Stored data>
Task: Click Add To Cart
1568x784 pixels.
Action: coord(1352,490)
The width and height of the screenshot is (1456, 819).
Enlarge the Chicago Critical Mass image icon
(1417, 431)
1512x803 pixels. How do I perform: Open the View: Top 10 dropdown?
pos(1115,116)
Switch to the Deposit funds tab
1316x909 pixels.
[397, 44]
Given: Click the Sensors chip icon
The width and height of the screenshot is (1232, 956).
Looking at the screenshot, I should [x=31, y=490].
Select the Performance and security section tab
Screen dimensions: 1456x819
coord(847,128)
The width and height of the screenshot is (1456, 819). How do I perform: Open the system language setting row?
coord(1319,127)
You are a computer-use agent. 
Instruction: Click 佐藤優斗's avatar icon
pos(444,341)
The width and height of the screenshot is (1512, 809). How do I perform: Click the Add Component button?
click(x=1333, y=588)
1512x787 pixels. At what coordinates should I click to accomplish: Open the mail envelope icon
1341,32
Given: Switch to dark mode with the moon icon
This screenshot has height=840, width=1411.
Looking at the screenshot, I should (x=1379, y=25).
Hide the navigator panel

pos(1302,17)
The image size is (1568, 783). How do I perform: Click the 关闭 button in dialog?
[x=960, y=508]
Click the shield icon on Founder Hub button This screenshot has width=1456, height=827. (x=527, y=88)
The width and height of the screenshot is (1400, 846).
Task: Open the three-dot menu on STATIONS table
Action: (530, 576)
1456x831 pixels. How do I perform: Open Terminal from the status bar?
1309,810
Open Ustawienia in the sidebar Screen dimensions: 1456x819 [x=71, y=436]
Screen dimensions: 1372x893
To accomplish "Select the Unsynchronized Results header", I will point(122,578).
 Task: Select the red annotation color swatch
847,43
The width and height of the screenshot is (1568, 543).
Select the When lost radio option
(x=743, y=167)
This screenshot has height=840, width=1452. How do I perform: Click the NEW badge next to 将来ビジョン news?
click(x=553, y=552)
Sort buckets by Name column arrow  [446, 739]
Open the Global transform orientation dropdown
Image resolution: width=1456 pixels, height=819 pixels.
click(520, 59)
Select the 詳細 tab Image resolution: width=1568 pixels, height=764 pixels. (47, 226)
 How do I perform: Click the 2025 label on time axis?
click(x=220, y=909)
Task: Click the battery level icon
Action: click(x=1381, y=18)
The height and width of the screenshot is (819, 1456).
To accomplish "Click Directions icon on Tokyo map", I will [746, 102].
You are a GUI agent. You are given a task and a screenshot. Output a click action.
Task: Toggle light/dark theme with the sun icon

Directions for this task> From the records above, print only the lines between the one holding "Sort buckets by" and the one holding "Select the 詳細", inclusive, exactly as they stand.

Your response>
Sort buckets by Name column arrow  [446, 739]
Open the Global transform orientation dropdown
Image resolution: width=1456 pixels, height=819 pixels.
click(520, 59)
Select the 詳細 tab Image resolution: width=1568 pixels, height=764 pixels. (47, 226)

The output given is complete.